Booz Allen Hamilton, has become one of the largest and most profitable corporations in the United States almost exclusively by serving a single client: the government of the United States. Over the last decade, much of the company’s growth has come from selling expertise, technology and manpower to the National Security Agency and other federal intelligence agencies. http://www.nytimes.com/2013/06/10/us/booz-allen-grew-rich-on-government-contracts.html?hp&_r=0 Booz Allen earned $1.3 billion, 23 percent of the company’s total revenue, from intelligence work during its most recent fiscal year.
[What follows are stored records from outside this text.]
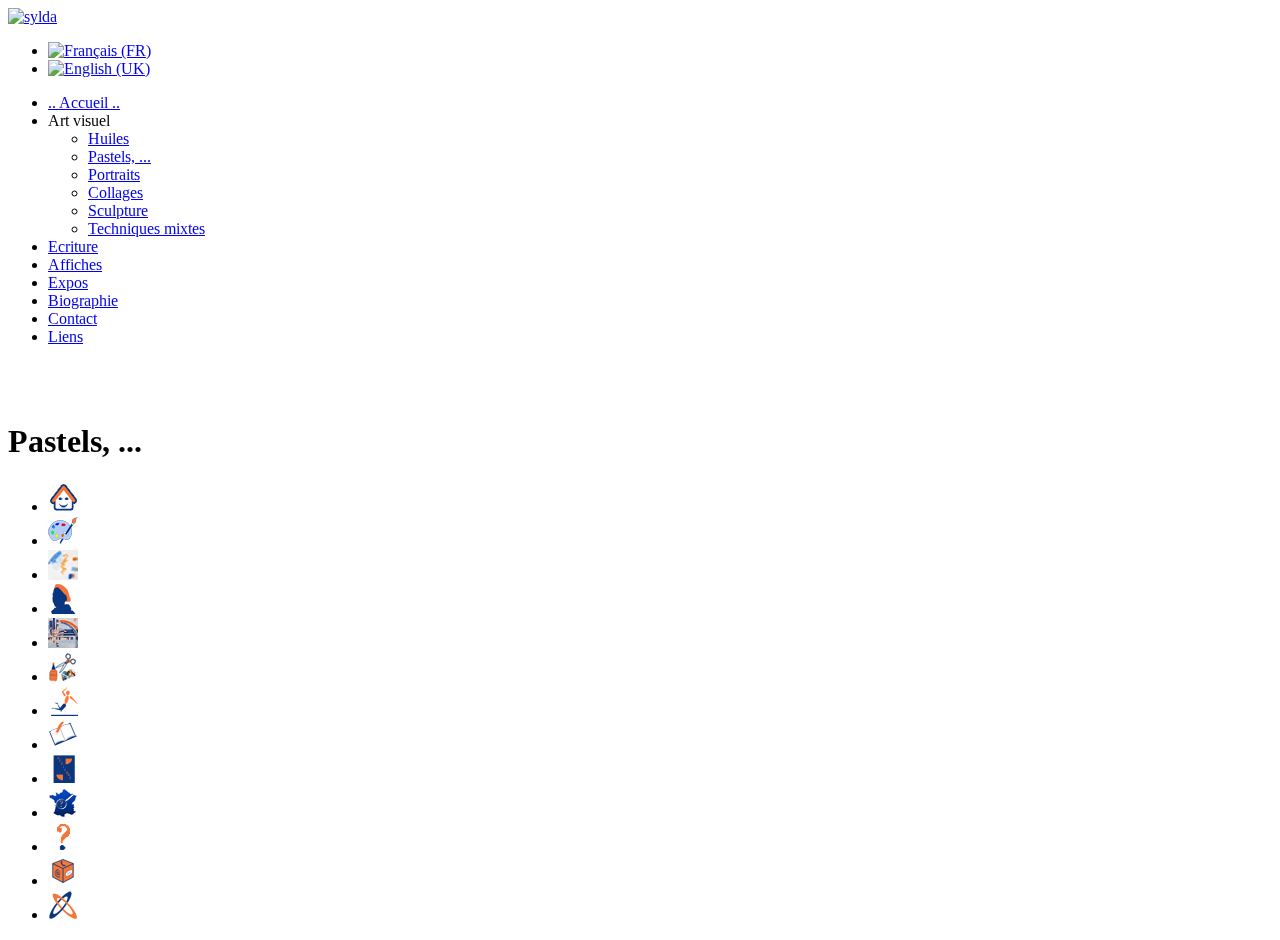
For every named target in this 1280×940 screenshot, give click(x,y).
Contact (72, 318)
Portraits (114, 174)
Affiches (75, 264)
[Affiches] (63, 778)
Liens (65, 336)
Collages (115, 192)
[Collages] (63, 676)
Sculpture (118, 210)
The government has sharply increased spending on high-tech intelligence gathering since 2001, and both the Bush and Obama administrations have chosen to rely on private contractors like Booz Allen for much of the resulting work. Thousands of people formerly employed by the government, and still approved to deal with classified information, now do essentially the same work for private companies. As evidence of the company’s close relationship with government, the Obama administration’s chief intelligence official, James R. Clapper Jr., is a former Booz Allen executive. The official who held that post in the Bush administration, John M. McConnell, now works for Booz Allen. “The national security apparatus has been more and more privatized and turned over to contractors,” said Danielle Brian, the executive director of the Project on Government Oversight, a nonprofit group that studies federal government contracting. “This is something the public is largely unaware of, how more than a million private contractors are cleared to handle highly sensitive matters.”
Companies like Booz Allen, Lockheed Martin and the Computer Sciences Corporation also engage directly in gathering information and providing analysis and advice to government officials. Booz Allen employees work inside the facilities at the N.S.A., among the most secretive of the intelligence agencies. The company also has several office buildings near the agency’s headquarters in Fort Meade, Md.
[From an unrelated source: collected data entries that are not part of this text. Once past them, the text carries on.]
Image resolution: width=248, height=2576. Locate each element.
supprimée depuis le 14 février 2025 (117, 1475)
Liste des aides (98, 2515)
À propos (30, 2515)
Booz Allen announced that it was starting work on a new contract worth perhaps as much as $5.6 billion over five years to provide intelligence analysis services to the Defense Department.
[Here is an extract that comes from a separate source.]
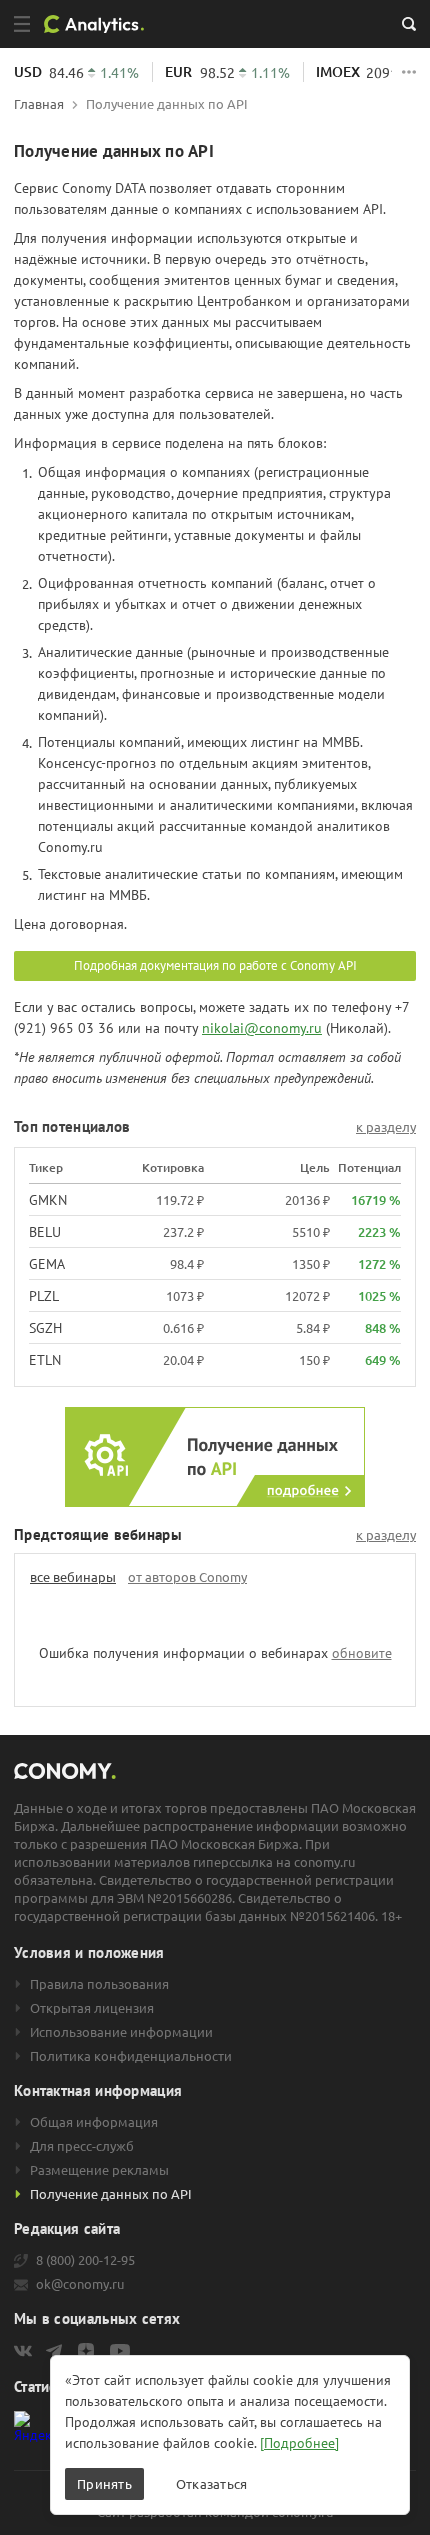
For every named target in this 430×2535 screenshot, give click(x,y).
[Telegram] (54, 2351)
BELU (45, 1232)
The company, based in Virginia, is primarily a technology contractor. It reported revenues of $5.76 billion for the fiscal year ended in March and was No. 436 on Fortune’s list of the 500 largest public companies. The government provided 98 percent of that revenue, the company said.
Its rapid growth, fueled by government investment after the Sept. 11 attacks, led to a 2008 buyout by the Carlyle Group, a private equity firm, followed by a public offering in 2010.
Booz Allen has formed a particularly close relationship with the intelligence agencies, and others besides Mr. Clapper and Mr. McConnell have spent time in the company’s executive offices.
In 2011, files maintained by Booz Allen were acquired by the online activist group Anonymous, which claimed to have stolen tens of thousands of encrypted military passwords.